Encryption won't protect you either. There are a lot of savoir-faire people capable of breaking even the most complex of codes. Social networking sites allow government networks to crawl through data without your consent and find out more about you than you'd like them to know. Those Facebook and social website privacy settings are there only to make their users think they have some control over who has access to their exchange of communications.

By Chad | 8 May 2012 3:31 PM


There are no real software programs or hardware that is completely impassable for private communications or otherwise. As we all know, WikiLeaks proved that already. ;) All software contains some type of “back door" enabling government agencies or ‘bad guys’ to eavesdrop. Of course many types of cloaking software or VPN services are available to change ip addresses. Legitimate Internet users merely use these to protect their anonymity from security breaches otherwise known as hackers.

By omg | 8 May 2012 6:10 PM

Check your job contracts. Increasingly, companies are demanding access to your social networks as part of the work contract. Would I work for such a company who wanted to own my ass 24/7? No way! But I'm not desparate (no mortgage/other income) and many people are. People are signing away their privacy by (a) not knowing their friends work for such companies (mainly US) and (b) not caring about privacy, or not having the wisdom to set their security on Facebook etc to FRIENDS ONLY.

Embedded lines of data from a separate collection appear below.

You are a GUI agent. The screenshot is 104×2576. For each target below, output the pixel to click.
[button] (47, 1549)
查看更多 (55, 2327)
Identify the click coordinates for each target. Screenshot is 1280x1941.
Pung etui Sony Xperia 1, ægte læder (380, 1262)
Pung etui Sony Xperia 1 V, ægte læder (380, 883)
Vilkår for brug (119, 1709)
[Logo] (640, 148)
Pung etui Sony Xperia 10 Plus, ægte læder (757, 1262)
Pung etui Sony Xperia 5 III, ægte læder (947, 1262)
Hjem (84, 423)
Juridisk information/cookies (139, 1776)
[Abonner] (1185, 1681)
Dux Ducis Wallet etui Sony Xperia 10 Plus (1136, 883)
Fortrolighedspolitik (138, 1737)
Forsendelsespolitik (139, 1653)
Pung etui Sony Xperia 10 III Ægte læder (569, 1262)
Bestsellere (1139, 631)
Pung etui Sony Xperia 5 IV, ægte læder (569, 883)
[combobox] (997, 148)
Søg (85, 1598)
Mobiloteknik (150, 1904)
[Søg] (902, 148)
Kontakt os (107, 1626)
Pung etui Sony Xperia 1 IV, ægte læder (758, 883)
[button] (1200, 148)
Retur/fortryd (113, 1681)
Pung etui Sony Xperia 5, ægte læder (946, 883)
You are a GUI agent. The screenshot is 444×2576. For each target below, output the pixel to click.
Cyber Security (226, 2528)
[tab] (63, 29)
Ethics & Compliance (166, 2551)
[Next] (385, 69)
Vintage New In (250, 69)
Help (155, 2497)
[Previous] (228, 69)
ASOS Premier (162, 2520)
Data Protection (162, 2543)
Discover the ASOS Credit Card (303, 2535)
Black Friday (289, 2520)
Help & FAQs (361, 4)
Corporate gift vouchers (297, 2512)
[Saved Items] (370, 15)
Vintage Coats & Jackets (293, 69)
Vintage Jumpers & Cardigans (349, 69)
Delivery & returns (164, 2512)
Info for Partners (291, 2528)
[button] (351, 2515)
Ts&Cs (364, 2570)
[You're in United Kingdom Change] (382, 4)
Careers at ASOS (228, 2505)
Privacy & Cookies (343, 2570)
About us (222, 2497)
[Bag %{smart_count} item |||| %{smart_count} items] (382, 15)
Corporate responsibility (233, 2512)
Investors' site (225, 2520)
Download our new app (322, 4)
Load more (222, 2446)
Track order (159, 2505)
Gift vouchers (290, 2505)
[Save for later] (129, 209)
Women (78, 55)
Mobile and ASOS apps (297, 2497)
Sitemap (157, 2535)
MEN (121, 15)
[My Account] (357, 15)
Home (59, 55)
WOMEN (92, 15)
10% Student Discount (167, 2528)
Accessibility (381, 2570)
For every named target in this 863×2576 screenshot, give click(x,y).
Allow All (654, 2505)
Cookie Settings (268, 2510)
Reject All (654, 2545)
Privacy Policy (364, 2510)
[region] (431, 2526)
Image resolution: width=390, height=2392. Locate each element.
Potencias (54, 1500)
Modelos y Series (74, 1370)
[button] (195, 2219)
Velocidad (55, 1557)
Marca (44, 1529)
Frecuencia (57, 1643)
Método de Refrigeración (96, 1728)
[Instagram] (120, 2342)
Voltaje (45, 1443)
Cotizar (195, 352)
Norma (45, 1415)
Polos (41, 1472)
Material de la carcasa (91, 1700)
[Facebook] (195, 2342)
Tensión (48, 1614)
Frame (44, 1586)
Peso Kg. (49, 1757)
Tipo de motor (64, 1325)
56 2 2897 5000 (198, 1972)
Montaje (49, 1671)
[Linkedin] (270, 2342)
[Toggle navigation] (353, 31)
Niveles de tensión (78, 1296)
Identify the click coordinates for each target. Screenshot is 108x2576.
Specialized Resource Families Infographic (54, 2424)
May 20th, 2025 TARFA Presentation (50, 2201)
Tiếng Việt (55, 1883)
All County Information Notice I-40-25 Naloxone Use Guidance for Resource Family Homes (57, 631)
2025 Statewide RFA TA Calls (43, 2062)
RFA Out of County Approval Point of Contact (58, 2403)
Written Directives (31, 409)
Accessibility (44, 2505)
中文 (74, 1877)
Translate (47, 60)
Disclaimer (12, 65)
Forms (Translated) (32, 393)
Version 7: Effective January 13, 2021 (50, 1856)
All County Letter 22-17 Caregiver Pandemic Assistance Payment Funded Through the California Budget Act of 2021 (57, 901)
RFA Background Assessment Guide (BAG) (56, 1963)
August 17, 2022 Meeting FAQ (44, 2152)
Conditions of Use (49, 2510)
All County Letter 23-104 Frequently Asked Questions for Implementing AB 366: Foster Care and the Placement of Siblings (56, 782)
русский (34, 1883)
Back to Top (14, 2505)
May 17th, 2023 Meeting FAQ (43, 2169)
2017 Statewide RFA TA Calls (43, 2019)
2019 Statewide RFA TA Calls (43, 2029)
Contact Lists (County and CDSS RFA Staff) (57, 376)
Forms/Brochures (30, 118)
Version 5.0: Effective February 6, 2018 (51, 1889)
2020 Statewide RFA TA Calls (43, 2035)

Having read this, you have been warned.

By osita | 8 May 2012 7:37 PM

Encryption has been around for a long time and not going anywhere, anytime soon. Cryptanalysis is an interesting subject - seeing through the disguise even when you're not supposed to be able to. A lot to learn from the past Egyptian scribes, Assyrians, Greeks, Chinese, Germans, and not to forget the Navajo code talkers.

Ah shucks, Guess we’ll have to go back and use the old forms of encryption - Book 3, page 12, line 5. The only positive side to that is that we can keep up on our daily book reading and news while writing a private message to someone that no one else will be able to decipher.